Ivan Kralj, analista del fondo Jupiter Global Absolute Return Sicav gestito da James Clunie
Negli ultimi anni, Netflix, la società di video–streaming statunitense, ha attirato l’attenzione di molte famiglie nel mondo. Con un’offerta illimitata e senza pubblicità ad un costo minimo e fisso di attivazione dell’abbonamento, la società è stata in grado di aumentare il numero degli abbonati ad un ritmo impressionante. Dopo aver visto svariate maratone di serie tv su Netflix, come l’eccellente political drama House of Cards, posso testimoniare la qualità dei contenuti originali di Nexflix. È facile notare le ragioni per cui tutto questo consente di accrescere l’ottima esperienza dei clienti, gestire un settore in crescita ed essere una potenziale opportunità di investimento.

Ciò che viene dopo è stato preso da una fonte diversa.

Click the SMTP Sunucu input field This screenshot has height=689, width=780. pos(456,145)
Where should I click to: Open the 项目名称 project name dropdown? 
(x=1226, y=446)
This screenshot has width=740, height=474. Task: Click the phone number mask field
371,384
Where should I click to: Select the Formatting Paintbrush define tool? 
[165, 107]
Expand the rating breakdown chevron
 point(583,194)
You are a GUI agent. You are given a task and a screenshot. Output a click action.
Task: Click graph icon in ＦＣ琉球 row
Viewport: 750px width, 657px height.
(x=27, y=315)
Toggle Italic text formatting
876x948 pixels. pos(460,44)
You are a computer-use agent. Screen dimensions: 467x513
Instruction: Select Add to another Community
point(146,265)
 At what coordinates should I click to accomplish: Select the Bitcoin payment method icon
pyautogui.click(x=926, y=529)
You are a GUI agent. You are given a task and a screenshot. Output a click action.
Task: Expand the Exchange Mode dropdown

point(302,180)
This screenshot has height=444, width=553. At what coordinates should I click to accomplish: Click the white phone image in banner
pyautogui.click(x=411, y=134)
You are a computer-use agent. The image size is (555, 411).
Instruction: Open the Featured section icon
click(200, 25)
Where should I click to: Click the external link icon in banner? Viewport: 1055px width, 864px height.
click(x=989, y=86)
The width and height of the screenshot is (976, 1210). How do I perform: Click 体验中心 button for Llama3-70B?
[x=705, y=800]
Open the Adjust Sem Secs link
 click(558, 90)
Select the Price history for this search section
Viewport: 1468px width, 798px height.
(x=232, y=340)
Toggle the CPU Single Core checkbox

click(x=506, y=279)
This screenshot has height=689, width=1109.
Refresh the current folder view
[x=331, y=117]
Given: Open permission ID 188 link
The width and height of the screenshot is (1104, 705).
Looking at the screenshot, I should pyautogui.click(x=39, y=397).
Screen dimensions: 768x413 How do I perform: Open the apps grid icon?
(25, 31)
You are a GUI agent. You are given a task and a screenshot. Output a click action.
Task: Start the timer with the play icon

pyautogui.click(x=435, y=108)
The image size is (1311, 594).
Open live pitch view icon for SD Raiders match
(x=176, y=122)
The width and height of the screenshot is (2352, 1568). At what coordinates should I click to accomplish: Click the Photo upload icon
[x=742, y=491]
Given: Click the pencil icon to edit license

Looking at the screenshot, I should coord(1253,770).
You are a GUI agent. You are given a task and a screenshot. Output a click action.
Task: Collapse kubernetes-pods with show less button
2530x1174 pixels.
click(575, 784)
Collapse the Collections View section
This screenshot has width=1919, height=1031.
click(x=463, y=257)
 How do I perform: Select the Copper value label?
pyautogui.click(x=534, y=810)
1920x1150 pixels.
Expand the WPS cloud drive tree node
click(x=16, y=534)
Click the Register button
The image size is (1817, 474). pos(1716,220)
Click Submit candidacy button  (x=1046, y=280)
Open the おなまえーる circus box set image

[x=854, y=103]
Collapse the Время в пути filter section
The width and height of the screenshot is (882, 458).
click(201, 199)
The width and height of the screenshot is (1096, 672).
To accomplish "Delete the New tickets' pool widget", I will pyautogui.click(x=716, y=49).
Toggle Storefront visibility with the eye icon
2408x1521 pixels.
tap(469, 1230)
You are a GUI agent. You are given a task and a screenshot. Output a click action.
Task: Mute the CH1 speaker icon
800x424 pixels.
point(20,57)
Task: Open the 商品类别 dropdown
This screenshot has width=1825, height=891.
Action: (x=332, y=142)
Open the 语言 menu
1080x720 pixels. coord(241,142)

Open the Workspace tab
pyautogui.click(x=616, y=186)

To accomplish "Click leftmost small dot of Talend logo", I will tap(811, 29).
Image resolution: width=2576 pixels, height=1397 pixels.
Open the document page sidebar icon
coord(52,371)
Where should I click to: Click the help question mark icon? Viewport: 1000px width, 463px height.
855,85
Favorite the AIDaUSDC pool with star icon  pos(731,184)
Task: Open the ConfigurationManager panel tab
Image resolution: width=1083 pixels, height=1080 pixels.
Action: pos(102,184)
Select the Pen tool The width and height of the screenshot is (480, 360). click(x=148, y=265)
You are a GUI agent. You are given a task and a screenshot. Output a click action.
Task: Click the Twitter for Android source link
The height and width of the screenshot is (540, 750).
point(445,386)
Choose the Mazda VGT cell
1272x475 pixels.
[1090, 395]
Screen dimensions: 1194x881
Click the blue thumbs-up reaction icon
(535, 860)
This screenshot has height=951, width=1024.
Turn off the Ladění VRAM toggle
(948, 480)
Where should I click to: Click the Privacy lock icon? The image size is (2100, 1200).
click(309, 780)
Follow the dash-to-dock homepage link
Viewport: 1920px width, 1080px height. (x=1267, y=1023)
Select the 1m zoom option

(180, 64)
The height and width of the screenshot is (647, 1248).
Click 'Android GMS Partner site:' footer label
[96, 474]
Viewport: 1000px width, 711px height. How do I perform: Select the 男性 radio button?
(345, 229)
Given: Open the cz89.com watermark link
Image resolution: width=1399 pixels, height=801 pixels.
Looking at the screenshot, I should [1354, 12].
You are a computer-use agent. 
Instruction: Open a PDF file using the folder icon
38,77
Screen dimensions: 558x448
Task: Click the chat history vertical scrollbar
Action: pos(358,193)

Tuttavia, mentre Netflix sembra creare un esercito di clienti soddisfatti, non sembra che stia generando una ricchezza sostenibile per i suoi azionisti. La capitalizzazione di mercato piuttosto aggressiva di Netflix, pari a 41 miliardi di dollari, potrebbe però suggerire il contrario. Il titolo scambia a 408x P/E e 133x EV/EBITDA. Da valutazioni di questo tipo, che fanno strizzare gli occhi, ci si aspetterebbe una società che gestisce un business altamente profittevole e competitivo, senza concorrenti. Tuttavia, non è questo il caso; quindi, tendiamo ad adottare un approccio al ribasso e siamo rimasti short a partire da metà 2015.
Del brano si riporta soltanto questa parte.